Reliance Industries chairman Mukesh Ambani

India's 100 richest people are for the first time all billionaires, according to an annual Forbes survey released Thursday, nearly double the number from five years ago.
The country's top earners were also worth a third more combined than last year as Indian stock markets went on a roll with the election of the new right-wing government led by Prime Minister Narendra Modi.
Industrialist Mukesh Ambani topped the list for an eighth straight year with his $23.6-billion fortune, Forbes India said on its website. The wealth of Ambani, chairman of conglomerate Reliance Industries, climbed by $2.6 billion from last year.
The combined worth of the 100 richest Indians now totals $346 billion, Forbes said, an increase of a third on 2013 fuelled by stock prices up nearly 30 percent since January.
The figures come amid disquiet in India about a yawning divide between the elite and burgeoning middle classes and hundreds of millions still living in deep poverty.
While India's mega-rich host multi-million-dollar weddings for their children, host lavish parties, fly private jets and have armies of servants, the poor often toil in the shadows of mansions and office skyscrapers, scavenging and living in disease-infested slums with no sanitation.
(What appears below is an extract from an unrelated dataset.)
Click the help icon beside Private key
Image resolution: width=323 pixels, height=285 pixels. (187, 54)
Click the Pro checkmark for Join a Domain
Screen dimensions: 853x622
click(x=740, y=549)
The minimum sum to qualify for the Forbes list was $1 billion for the first time, up from $635 billion in 2013.
India's 100 billionaires this year is nearly double the 52 in recorded in 2009 but the number is still lower than rival emerging market giant China's 152 billionaires, according to a Forbes list released in March.  
Indian pharmaceutical magnate Dilip Shanghvi, whose wealth grew by $4.1 billion to $18 billion, is the new number two on the list, displacing London-based steel baron Lakshmi Mittal. The Indian-born magnate slipped to fifth place at $15.8 billion.
Shanghvi's wealth surged after his Sun Pharmaceuticals bought rival generic giant Ranbaxy Laboratories from Japan's Daiichi Sankyo for $4 billion in April, Forbes said.
The pharmaceutical sector is one of India's biggest wealth generators, with over a fifth of the 100 richest holding assets in the drugs and health care sectors, Forbes said.
Moving up to third place was Azim Premji, chief of outsourcing giant Wipro, whose fortune climbed by $4.1 billion to $18 billion.
- 'Gloom to boom' -
The rise in India's share prices has vastly outpaced economy expansion running at under six percent, well below near double-digit levels of a few years ago.
India's mood has "moved very quickly from gloom to boom" under the new government which took office in May, said Naazneen Karmali, India editor of Forbes Asia.
"The new federal government's mandate for change has sparked euphoria in the stock market, causing a seismic shift in Indian wealth this year," Karmali added.
Tycoon Vijay Mallya, known as the "King of Good Times", fell off India's most wealthy list, engulfed by massive debts of his grounded carrier Kingfisher Airlines, named after his beer brand.
The flamboyant Mallya has been declared a "wilful defaulter" by creditors -- someone who is able but unwilling to pay. Mallya, who owes over $1 billion to a consortium of state-run banks, is chairman of United Spirits, controlled by global liquor giant Diageo.
Mallya was in 84th spot with $800 million on the wealth-tracking list last year.
The Indian businessman who made the biggest jump was ports magnate Gautam Adani, who hails from Gujarat, the same state as Modi, and who is seen as close to the Indian leader.
Adani leapt 11 spots in the wealth stakes to number 11 as shares of his companies climbed around election time.
India's richest are still significantly worse off than the world's wealthiest man, Microsoft co-founder Bill Gates, who is worth an estimated $76 billion.